(Problem)
Below are the records; restate all of them word for word.

(Supplied material)
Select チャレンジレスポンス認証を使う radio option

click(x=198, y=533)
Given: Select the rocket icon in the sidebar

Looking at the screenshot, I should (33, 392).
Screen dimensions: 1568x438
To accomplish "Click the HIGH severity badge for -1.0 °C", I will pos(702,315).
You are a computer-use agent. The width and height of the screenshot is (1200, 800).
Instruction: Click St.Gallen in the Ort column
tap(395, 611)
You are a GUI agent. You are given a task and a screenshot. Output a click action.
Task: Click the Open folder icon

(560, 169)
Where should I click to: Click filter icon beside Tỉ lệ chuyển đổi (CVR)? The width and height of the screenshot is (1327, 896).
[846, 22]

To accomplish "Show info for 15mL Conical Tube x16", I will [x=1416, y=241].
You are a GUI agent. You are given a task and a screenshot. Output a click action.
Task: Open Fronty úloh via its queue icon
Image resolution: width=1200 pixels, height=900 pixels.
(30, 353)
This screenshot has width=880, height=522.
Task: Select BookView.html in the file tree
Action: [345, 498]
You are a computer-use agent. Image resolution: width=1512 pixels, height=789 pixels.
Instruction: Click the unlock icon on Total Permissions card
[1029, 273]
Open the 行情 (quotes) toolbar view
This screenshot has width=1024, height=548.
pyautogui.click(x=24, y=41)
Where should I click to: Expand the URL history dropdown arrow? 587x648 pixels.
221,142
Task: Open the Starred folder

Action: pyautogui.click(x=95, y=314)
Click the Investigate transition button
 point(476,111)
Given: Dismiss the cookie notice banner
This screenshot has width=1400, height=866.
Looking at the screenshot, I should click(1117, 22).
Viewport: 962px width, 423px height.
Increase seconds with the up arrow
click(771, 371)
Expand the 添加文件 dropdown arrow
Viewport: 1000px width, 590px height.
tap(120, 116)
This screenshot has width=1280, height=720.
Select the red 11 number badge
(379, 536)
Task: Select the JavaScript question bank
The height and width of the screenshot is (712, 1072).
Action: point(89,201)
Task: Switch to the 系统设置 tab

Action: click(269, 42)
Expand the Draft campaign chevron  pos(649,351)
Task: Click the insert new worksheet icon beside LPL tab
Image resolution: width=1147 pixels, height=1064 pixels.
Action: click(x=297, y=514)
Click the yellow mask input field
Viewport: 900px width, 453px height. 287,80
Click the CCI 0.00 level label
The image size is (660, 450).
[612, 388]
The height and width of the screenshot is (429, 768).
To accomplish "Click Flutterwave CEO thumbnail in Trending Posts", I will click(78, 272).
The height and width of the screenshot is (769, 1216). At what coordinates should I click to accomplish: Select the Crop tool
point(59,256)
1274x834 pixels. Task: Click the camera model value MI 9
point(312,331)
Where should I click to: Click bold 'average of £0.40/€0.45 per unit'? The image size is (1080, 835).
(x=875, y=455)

(Response to the task)
Select チャレンジレスポンス認証を使う radio option

click(x=198, y=533)
Given: Select the rocket icon in the sidebar

Looking at the screenshot, I should (33, 392).
Screen dimensions: 1568x438
To accomplish "Click the HIGH severity badge for -1.0 °C", I will pos(702,315).
You are a computer-use agent. The width and height of the screenshot is (1200, 800).
Instruction: Click St.Gallen in the Ort column
tap(395, 611)
You are a GUI agent. You are given a task and a screenshot. Output a click action.
Task: Click the Open folder icon

(560, 169)
Where should I click to: Click filter icon beside Tỉ lệ chuyển đổi (CVR)? The width and height of the screenshot is (1327, 896).
[846, 22]

To accomplish "Show info for 15mL Conical Tube x16", I will [x=1416, y=241].
You are a GUI agent. You are given a task and a screenshot. Output a click action.
Task: Open Fronty úloh via its queue icon
Image resolution: width=1200 pixels, height=900 pixels.
(30, 353)
This screenshot has width=880, height=522.
Task: Select BookView.html in the file tree
Action: [345, 498]
You are a computer-use agent. Image resolution: width=1512 pixels, height=789 pixels.
Instruction: Click the unlock icon on Total Permissions card
[1029, 273]
Open the 行情 (quotes) toolbar view
This screenshot has width=1024, height=548.
pyautogui.click(x=24, y=41)
Where should I click to: Expand the URL history dropdown arrow? 587x648 pixels.
221,142
Task: Open the Starred folder

Action: pyautogui.click(x=95, y=314)
Click the Investigate transition button
 point(476,111)
Given: Dismiss the cookie notice banner
This screenshot has width=1400, height=866.
Looking at the screenshot, I should click(1117, 22).
Viewport: 962px width, 423px height.
Increase seconds with the up arrow
click(771, 371)
Expand the 添加文件 dropdown arrow
Viewport: 1000px width, 590px height.
tap(120, 116)
This screenshot has width=1280, height=720.
Select the red 11 number badge
(379, 536)
Task: Select the JavaScript question bank
The height and width of the screenshot is (712, 1072).
Action: point(89,201)
Task: Switch to the 系统设置 tab

Action: click(269, 42)
Expand the Draft campaign chevron  pos(649,351)
Task: Click the insert new worksheet icon beside LPL tab
Image resolution: width=1147 pixels, height=1064 pixels.
Action: click(x=297, y=514)
Click the yellow mask input field
Viewport: 900px width, 453px height. 287,80
Click the CCI 0.00 level label
The image size is (660, 450).
[612, 388]
The height and width of the screenshot is (429, 768).
To accomplish "Click Flutterwave CEO thumbnail in Trending Posts", I will click(78, 272).
The height and width of the screenshot is (769, 1216). At what coordinates should I click to accomplish: Select the Crop tool
point(59,256)
1274x834 pixels. Task: Click the camera model value MI 9
point(312,331)
Where should I click to: Click bold 'average of £0.40/€0.45 per unit'? The image size is (1080, 835).
(x=875, y=455)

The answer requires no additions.